=== Objetivo A ===
Diga se cada afirmação concorda com o trecho exibido, respondendo sim ou não e citando as palavras decisivas: (i) Castello Branco pretendia devolver o país aos civis em 1965; (ii) Costa e Silva foi ministro da Guerra no governo de Castello; (iii) Skidmore falou à Folha pessoalmente, no Rio.
=== Objetivo B ===
Liste todas as pessoas mencionadas pelo nome no trecho exibido.
=== Objetivo C ===
Copie do trecho exibido a parte que começa com as palavras "Folha - Como" e termina com "correto, mas ingênuo.".

=== Trecho exibido ===
....
De acordo com ele, Costa e Silva
foi o símbolo da chamada linha
dura, que derrotou os aliados do
primeiro presidente do regime,
Humberto Castello Branco, que
pretendia devolver o país aos civis
em 1965. Em seu governo, de 1967
a 1969, Costa e Silva decretou a
principal peça do arcabouço institucional da ditadura, o AI-5 (Ato
Institucional nš 5), e possibilitou
que suas idéias alimentassem os
militares golpistas por 21 anos.
Skidmore é autor de "Brasil: de
Castello a Tancredo (1964-1985)",
clássico da historiografia do período, e chegou ao Rio ontem para participar de seminário sobre o
golpe de 64, no Centro Cultural
Banco do Brasil. Ele falou à Folha,
por telefone, de Providence.
Folha - Como o sr. avalia o golpe?
Thomas Skidmore - A necessidade maior na época era fazer um
plano de estabilização, e o governo Castello Branco [1964-1967]
conseguiu isso. No governo de
Costa e Silva, os militares também
conseguiram um crescimento
[econômico] muito grande, mas
infelizmente parou por aí. Foi curioso Castello Branco ter sido eleito presidente naquela época de
crise. Era um homem extremamente correto, mas ingênuo.
Achava que poderia entregar o
governo aos civis em 1965. Isso
não foi possível porque havia a linha dura comandada por Costa e
Silva. O grande problema do regime foi a luta entre castellistas e a
linha dura, que começou já no governo de Castello, que tinha Costa
e Silva como ministro da Guerra.
Folha - A marca da ditadura foi
impressa por Costa e Silva?
Skidmore - Castello perdeu em
65. A linha dura fez uma pressão
muito grande sobre o governo e
tomou conta do regime, com a
eleição de Costa e Silva. Esse grupo ficou no poder até, pelo menos, 1977. Quem barrou os militares radicais foi o presidente [Ernesto] Geisel, assessor do Castello
que se colocou contra a eleição de
Costa e Silva. Geisel teve que usar
a força para controlar a linha dura
e iniciar o processo de abertura.
Folha - O historiador Celso Castro
defende a tese de que, na época do
golpe, os militares estavam desarticulados. O sr. concorda?
....
=== Dados fornecidos ===
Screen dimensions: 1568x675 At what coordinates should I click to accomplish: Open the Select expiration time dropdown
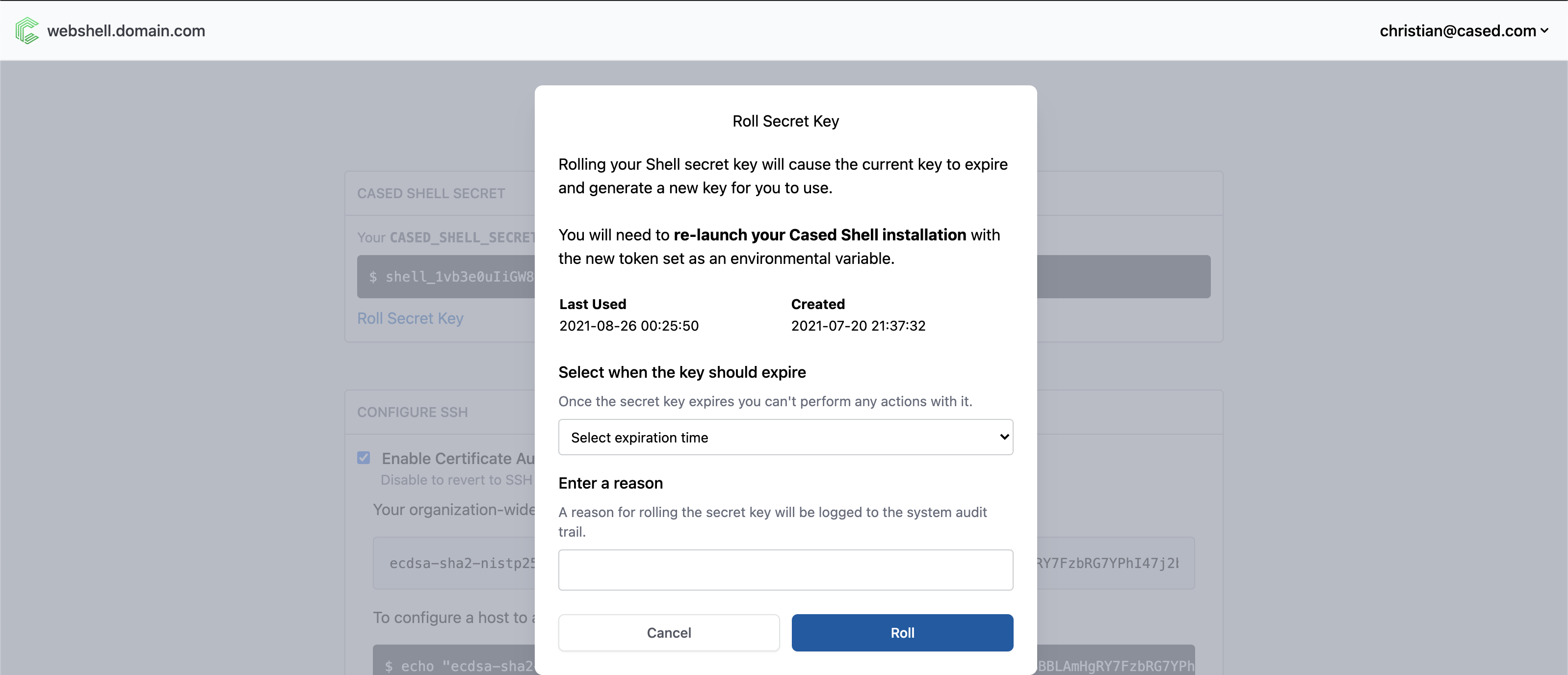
....
=== Resposta A ===
(i) Sim: "pretendia devolver o país aos civis em 1965".
(ii) Sim: "que tinha Costa e Silva como ministro da Guerra".
(iii) Não: "Ele falou à Folha, por telefone, de Providence."

=== Resposta B ===
Costa e Silva; Humberto Castello Branco; Thomas Skidmore; Tancredo; Ernesto Geisel; Celso Castro.

=== Resposta C ===
Folha - Como o sr. avalia o golpe?
Thomas Skidmore - A necessidade maior na época era fazer um
plano de estabilização, e o governo Castello Branco [1964-1967]
conseguiu isso. No governo de
Costa e Silva, os militares também
conseguiram um crescimento
[econômico] muito grande, mas
infelizmente parou por aí. Foi curioso Castello Branco ter sido eleito presidente naquela época de
crise. Era um homem extremamente correto, mas ingênuo.